• [TASK INSTRUCTIONS]:
Filter these entries down to lines holding "computer".

Saved data entries:
------------------------------------------------------------

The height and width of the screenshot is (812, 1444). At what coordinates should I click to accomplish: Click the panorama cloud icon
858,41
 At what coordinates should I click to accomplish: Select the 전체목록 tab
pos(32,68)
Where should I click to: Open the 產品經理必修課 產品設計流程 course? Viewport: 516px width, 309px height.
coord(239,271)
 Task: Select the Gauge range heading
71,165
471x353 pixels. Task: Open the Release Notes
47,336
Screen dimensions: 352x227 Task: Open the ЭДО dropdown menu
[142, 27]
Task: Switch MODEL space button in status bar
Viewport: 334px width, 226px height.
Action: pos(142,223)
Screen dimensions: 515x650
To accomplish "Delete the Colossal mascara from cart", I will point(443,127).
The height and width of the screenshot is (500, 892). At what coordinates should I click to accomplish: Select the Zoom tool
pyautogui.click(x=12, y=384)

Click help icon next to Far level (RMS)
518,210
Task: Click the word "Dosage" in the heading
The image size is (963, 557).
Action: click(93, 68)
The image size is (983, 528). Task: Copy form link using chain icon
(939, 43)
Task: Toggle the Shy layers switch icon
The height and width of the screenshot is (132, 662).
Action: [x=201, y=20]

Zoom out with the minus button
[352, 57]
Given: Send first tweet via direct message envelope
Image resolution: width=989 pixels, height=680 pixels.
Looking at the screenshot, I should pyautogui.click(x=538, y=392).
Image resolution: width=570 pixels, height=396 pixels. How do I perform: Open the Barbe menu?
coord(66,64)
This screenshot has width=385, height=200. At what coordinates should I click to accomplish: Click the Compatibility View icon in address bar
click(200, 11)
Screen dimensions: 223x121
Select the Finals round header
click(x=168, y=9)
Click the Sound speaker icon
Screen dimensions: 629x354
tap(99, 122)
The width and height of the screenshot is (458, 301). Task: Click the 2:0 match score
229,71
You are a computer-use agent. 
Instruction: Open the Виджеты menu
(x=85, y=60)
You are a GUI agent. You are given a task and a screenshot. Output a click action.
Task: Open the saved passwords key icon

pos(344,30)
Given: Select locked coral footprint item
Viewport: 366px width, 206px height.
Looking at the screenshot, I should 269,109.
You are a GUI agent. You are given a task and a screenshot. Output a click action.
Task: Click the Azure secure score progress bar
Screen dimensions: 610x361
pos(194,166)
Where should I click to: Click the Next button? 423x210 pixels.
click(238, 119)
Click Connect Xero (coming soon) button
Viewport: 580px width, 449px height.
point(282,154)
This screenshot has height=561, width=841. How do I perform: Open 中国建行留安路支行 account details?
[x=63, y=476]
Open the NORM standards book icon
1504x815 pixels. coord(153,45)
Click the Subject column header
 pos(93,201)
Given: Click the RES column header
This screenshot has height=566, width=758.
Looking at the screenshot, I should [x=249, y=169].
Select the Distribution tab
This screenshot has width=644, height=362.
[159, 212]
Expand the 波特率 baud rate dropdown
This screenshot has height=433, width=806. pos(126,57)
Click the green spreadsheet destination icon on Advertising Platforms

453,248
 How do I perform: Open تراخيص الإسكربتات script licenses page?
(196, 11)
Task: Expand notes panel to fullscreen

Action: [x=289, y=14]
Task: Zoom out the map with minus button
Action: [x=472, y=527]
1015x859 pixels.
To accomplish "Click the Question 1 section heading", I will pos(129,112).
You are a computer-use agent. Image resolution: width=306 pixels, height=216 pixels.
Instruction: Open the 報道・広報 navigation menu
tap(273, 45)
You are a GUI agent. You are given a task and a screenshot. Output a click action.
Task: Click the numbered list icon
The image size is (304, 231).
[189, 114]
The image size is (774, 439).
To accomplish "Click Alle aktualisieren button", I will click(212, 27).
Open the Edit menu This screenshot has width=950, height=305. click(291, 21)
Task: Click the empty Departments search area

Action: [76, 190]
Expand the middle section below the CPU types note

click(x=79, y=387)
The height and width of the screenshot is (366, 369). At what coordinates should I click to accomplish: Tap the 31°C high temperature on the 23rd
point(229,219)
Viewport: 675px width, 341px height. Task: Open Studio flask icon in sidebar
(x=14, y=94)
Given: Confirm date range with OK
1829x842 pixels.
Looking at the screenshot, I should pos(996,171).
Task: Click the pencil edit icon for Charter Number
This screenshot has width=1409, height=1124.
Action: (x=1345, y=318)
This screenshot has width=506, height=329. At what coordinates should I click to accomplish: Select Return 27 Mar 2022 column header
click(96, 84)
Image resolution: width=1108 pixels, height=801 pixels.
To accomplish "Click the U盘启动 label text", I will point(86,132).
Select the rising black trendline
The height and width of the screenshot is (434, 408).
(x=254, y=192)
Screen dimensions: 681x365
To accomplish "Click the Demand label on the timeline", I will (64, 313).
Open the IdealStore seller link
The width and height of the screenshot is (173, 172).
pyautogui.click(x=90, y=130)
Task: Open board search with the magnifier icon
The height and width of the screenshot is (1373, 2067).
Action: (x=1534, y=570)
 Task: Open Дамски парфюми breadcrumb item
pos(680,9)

------------------------------------------------------------

• [PROBLEM SOLUTION]:
You are a computer-use agent. 
You are a computer-use agent. Image resolution: width=306 pixels, height=216 pixels.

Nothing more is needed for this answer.